Warner : Pete n’a-t-il pas une expérience en conception ?
Hartley : Effectivement, Pete a été concepteur. Le Conseil des concepteurs d'origine se trouvait à Atlanta. Pete en faisait partie, donc il avait compris sa valeur et sa nécessité. En tout cas, j’ai été impliqué pendant une longue période. Nous avions une section de concepteurs dans le centre et dans le sud-ouest de l’Ohio, à partir de 93-94. À cette époque, l’idée prenait de l’ampleur. Notre conseil de concepteurs a été très actif pendant 12 ans. Notre modèle était différent de celui que vous aviez à San Diego et dans le comté d’Orange. Nous apprenions simplement les uns des autres. Nous comptions environ 30 à 40 membres réguliers et nous nous sommes réunis tous les mois pendant environ 12 ans. Deux de ces réunions annuelles étaient des célébrations, les dix autres réunions étaient dédiées à la formation : nous échangions nos connaissances. Le groupe comptait des fabricants, des ingénieurs en électricité et en électronique, et des concepteurs qui provenaient de tous les horizons du secteur.
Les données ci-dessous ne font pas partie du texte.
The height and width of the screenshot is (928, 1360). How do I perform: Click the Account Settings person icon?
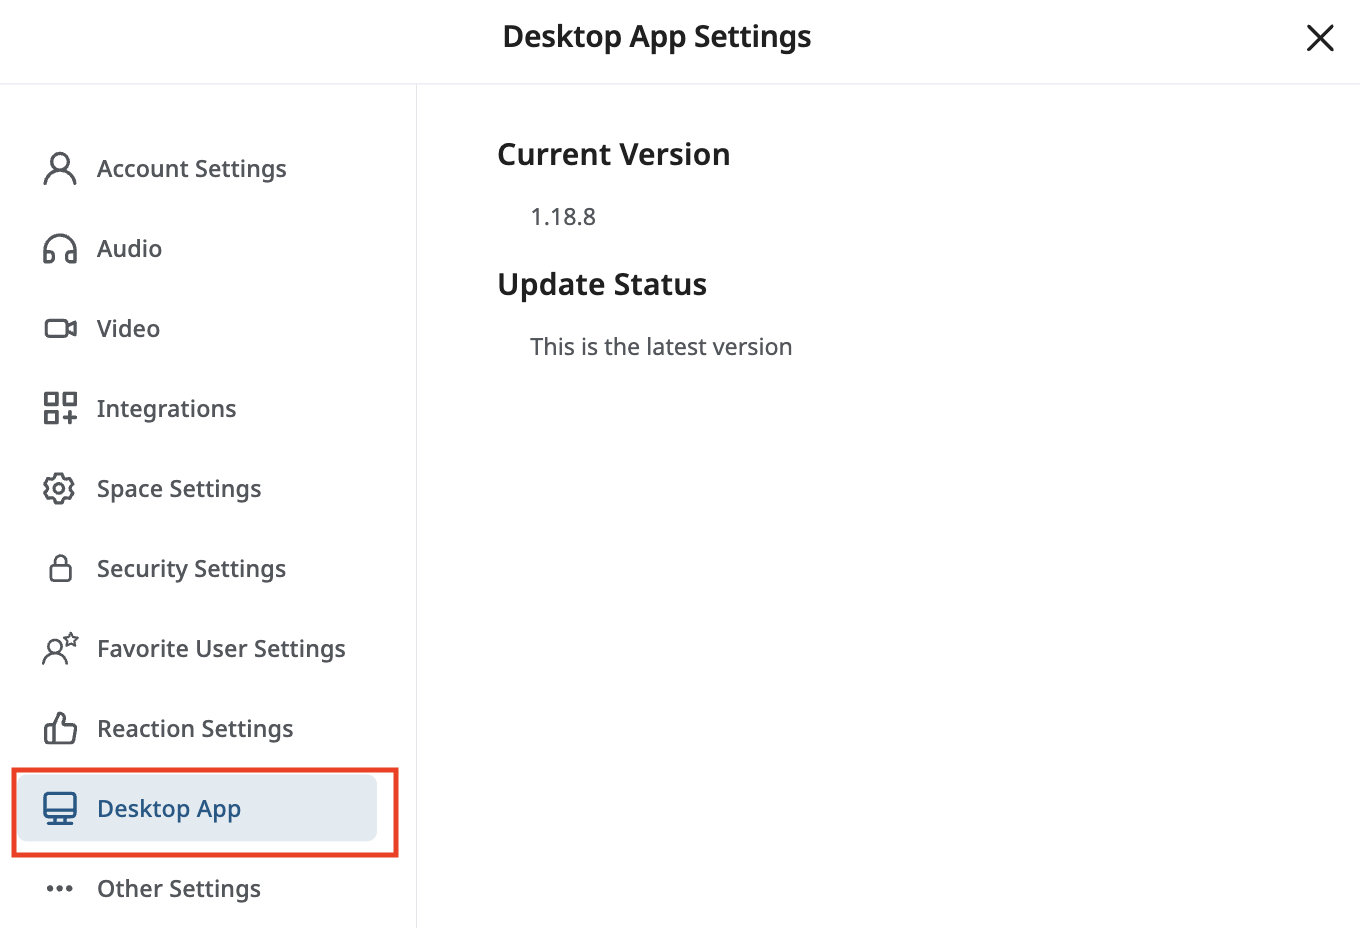[x=59, y=168]
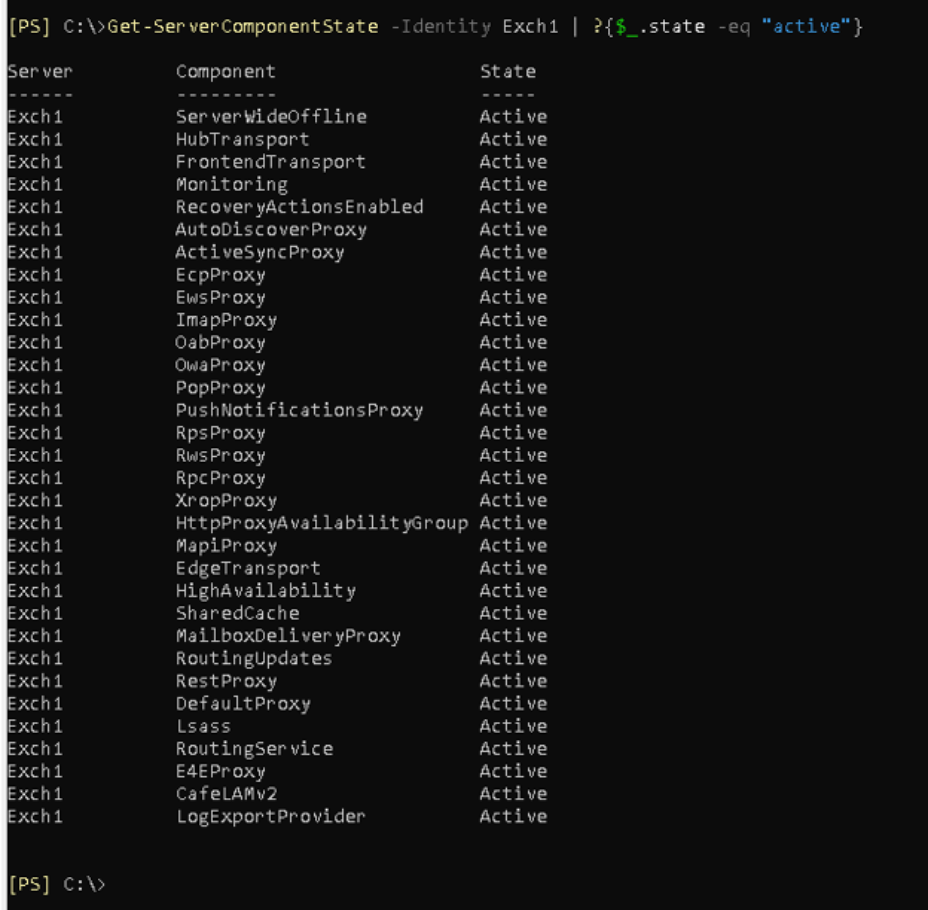Click the FrontendTransport row
928x910 pixels.
point(278,162)
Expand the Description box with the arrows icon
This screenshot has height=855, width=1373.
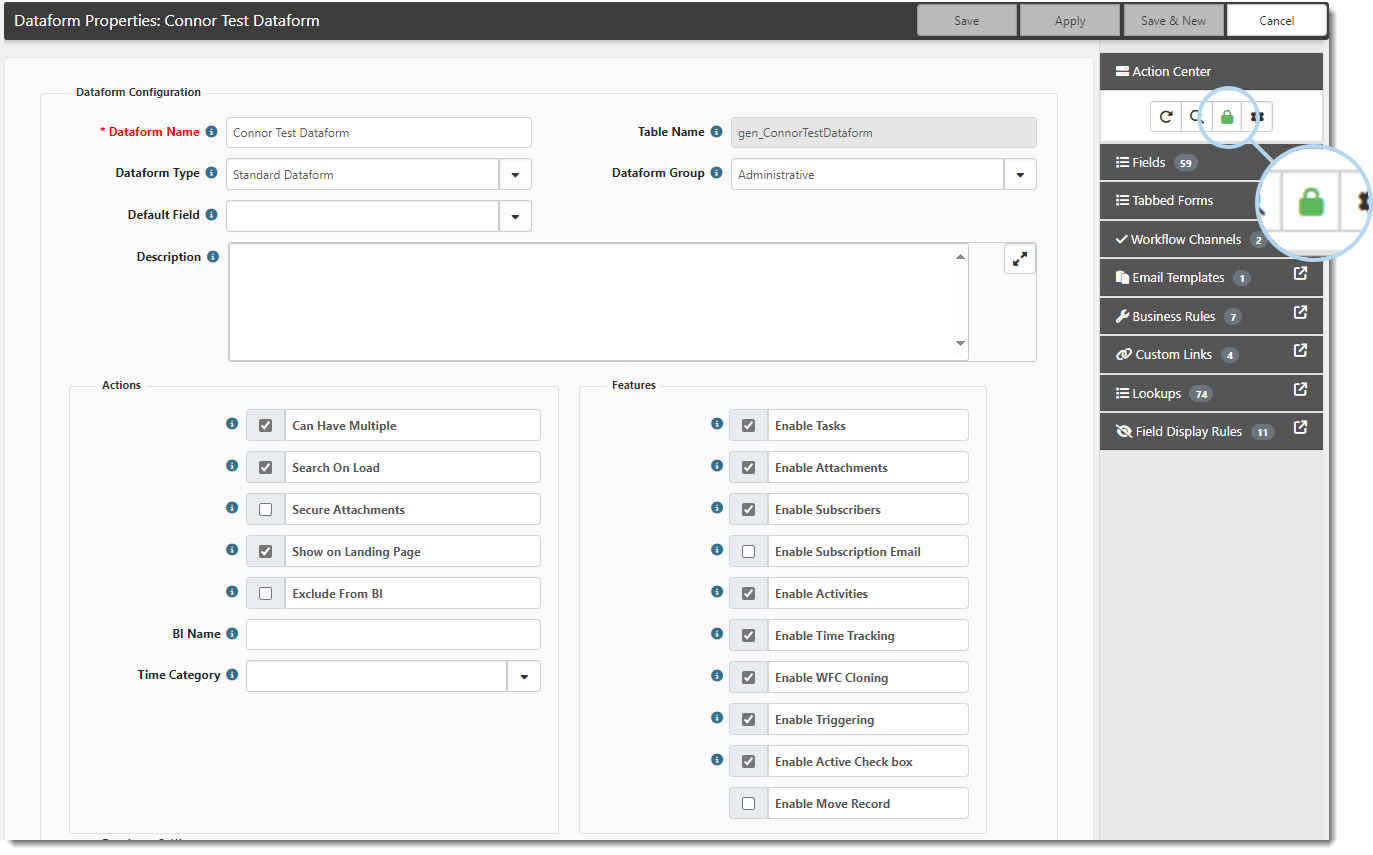pos(1019,259)
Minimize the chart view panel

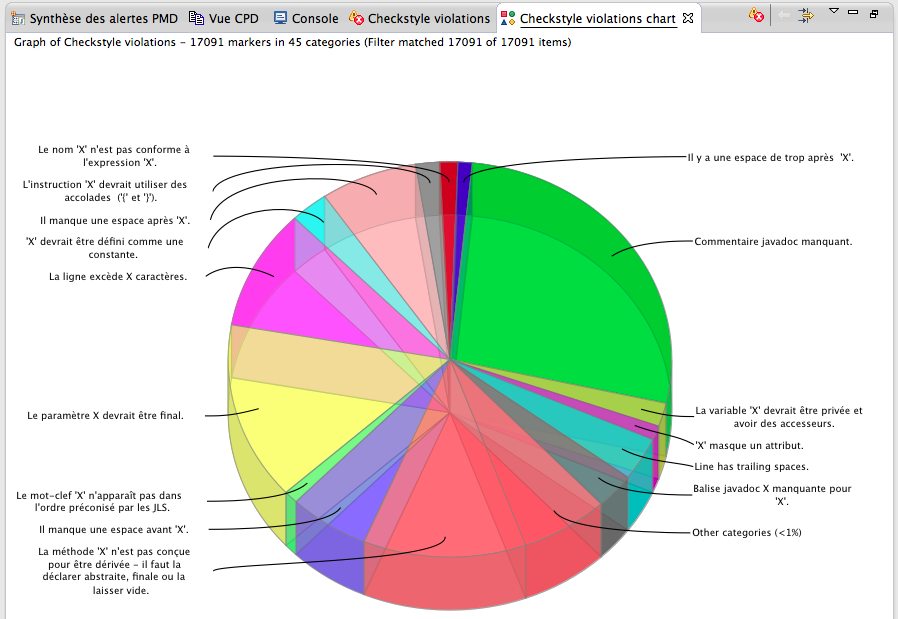coord(853,13)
Lors d’une ou de deux réunions chaque année, nous invitions un intervenant extérieur pour présenter un séminaire d’une journée.s Nous demandions à nos membres une somme modique ; d’ailleurs, n’importe qui pouvait y assister. Les non-membres payaient le double. En fait, nous demandions à chacun une petite participation afin de pouvoir verser à l’intervenant une indemnité pour le remercier d'avoir partagé son expertise et son temps. Après 12 ans environ, nous n'avions plus grand-chose à nous dire. Notre conseil de concepteurs est tombé en désuétude et il n'existe plus depuis 2005 environ.
Les avantages d’un conseil régional de concepteurs, c’est qu’il offre une occasion d’apprendre des choses nouvelles. C’est une chance pour les personnes qui ne peuvent se permettre d’aller à PCB West, qui n’ont pas les moyens ou le temps d’aller à l’IPC APEX ou de sortir acheter une centaine de livres comme je l’ai fait. Le principal avantage d’une réunion locale de concepteurs, c’est qu'il permet d'assister à une ou deux réunions par mois et d'apprendre des choses utiles pour résoudre les problèmes que l'on rencontre en tant qu’ingénieur ou concepteur de cartes. Cette formation a une valeur inestimable.
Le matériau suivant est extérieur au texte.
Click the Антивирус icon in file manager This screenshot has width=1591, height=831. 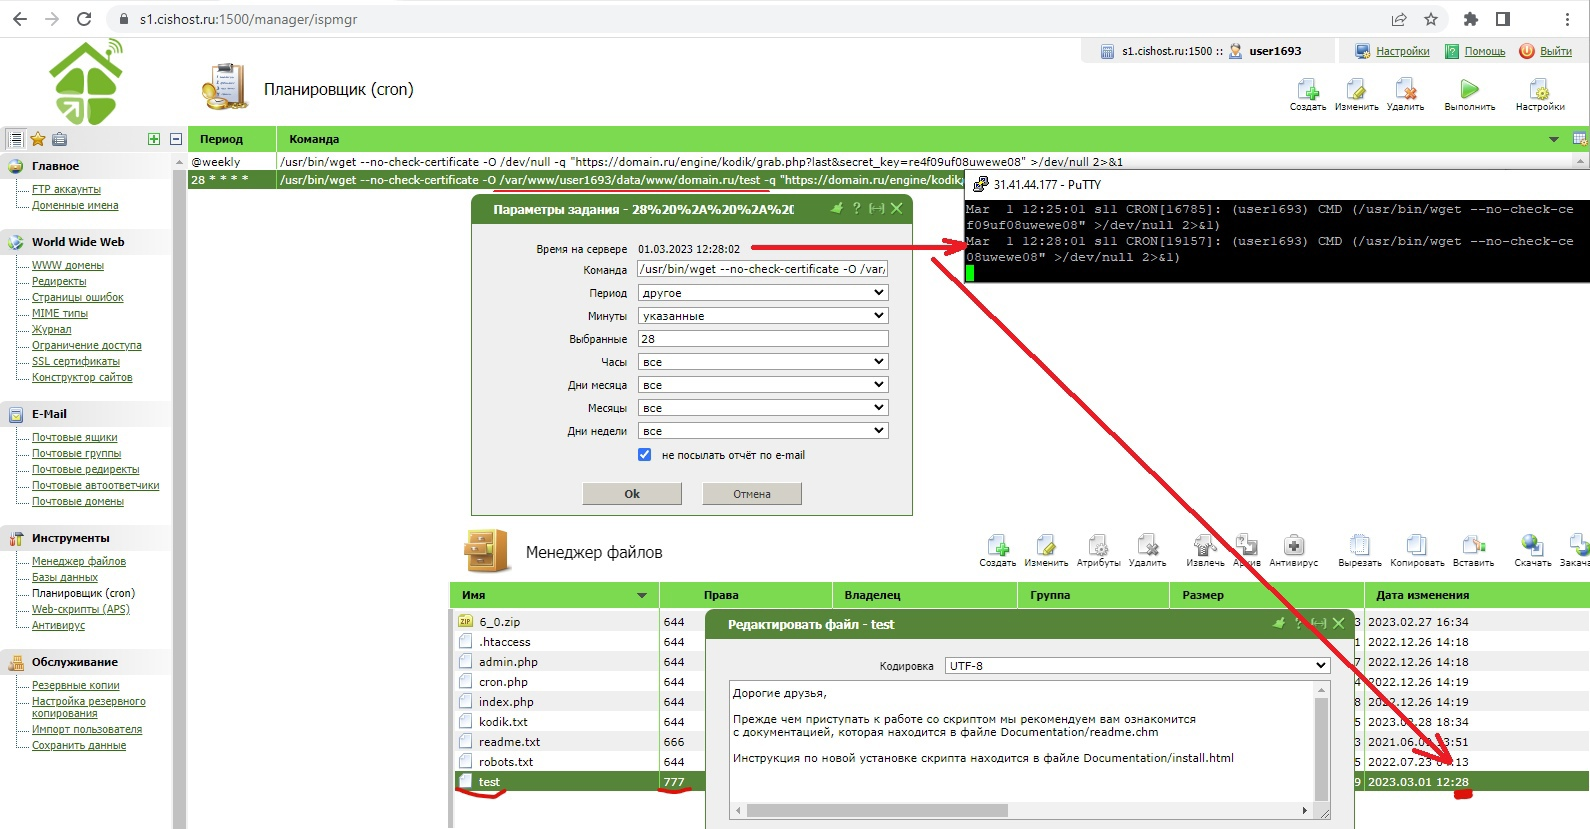tap(1293, 546)
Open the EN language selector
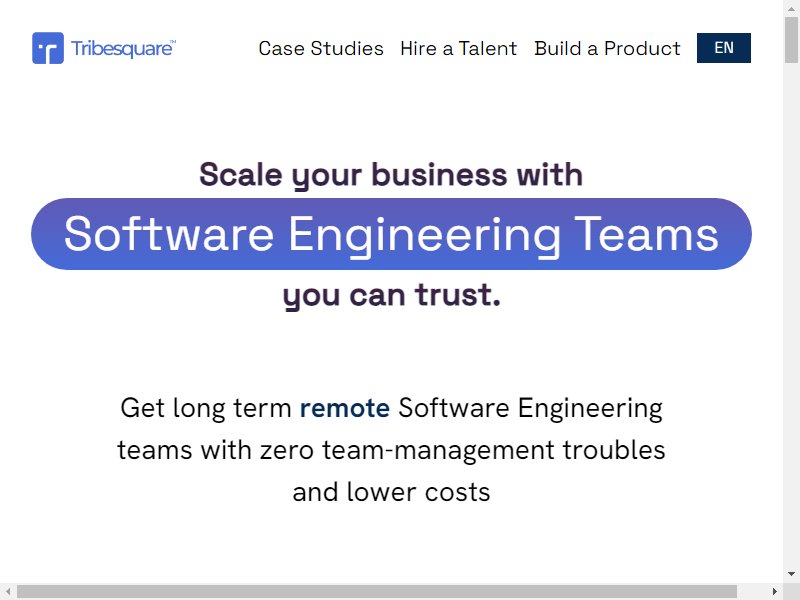 [723, 48]
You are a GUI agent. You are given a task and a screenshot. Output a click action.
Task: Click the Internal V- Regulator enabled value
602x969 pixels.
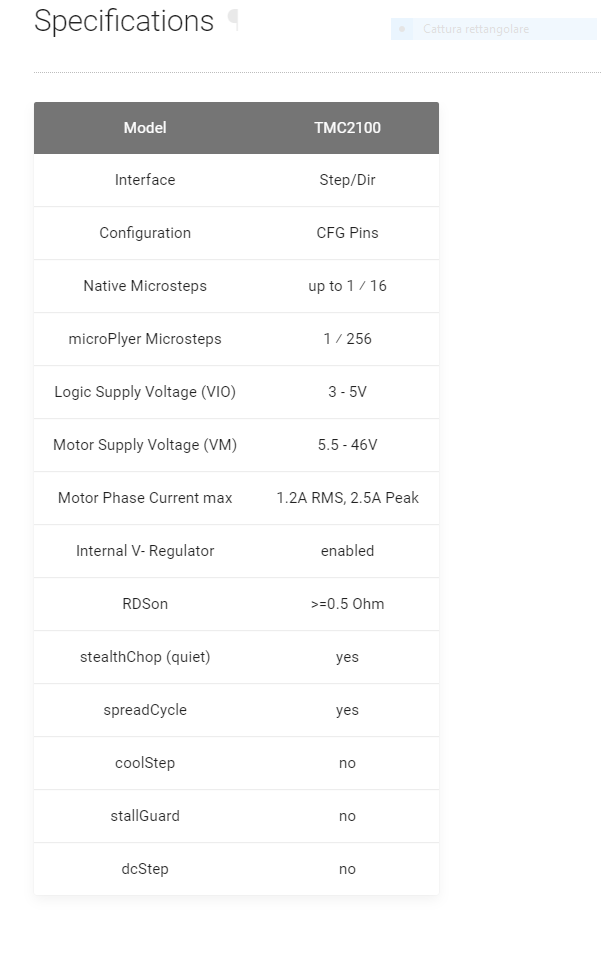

Warner : J’ai moi-même constaté au fil des ans que le réseau avait une valeur inestimable.
Hartley : À mon avis, le réseau est absolument essentiel – c’est en fait la clé du succès. Il y a beaucoup de gens qui veulent voir plus de formation en ligne. J’aime la formation en ligne, ne vous méprenez pas, mais je ne pense que rien ne peut remplacer un cours dans une salle où vous pouvez voir les gens et où les gens peuvent vous voir. Et puis il y a le réseautage pendant et après la formation. Vous avez raison, le réseau est extrêmement important. Ma carrière a tellement profité de ces contacts réels qu’il est difficile d’en mesurer la valeur.
Warner : Rien de remplace une interaction réelle à l'occasion de ces événements professionnels, au cours desquels, par ailleurs, j'ai eu la chance de vous rencontrer, Rick !
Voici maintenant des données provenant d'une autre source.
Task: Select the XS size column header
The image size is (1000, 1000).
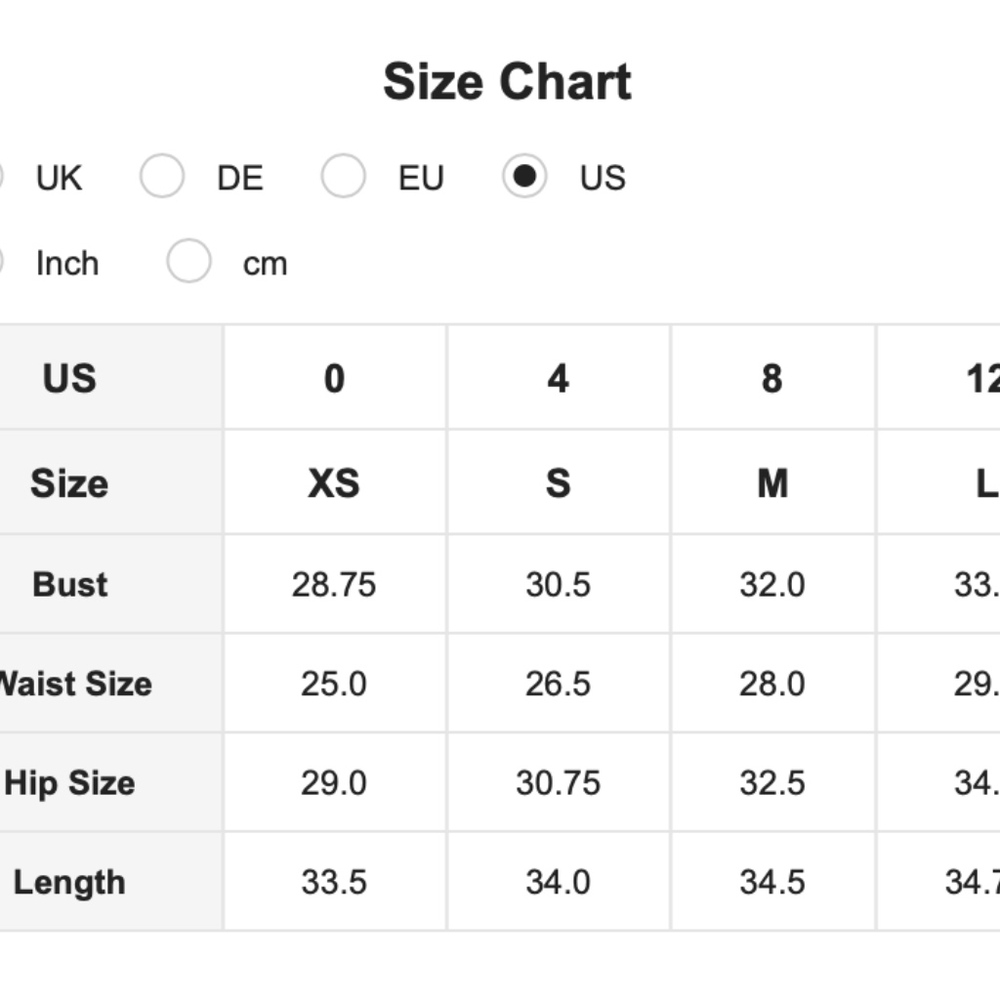Action: pos(334,484)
Hartley : Exactement, et regardez où nous en sommes aujourd’hui.
Warner : C’est vrai, j’ai bien de la chance de vous connaître et je ne saurais trop vous remercier d’avoir pris le temps de partager votre illustre expérience dans la conception de circuits imprimés et le génie électrique, ainsi que votre sagesse durement acquise sur un sujet très complexe.
Hartley : Tout le plaisir était pour moi, Judy.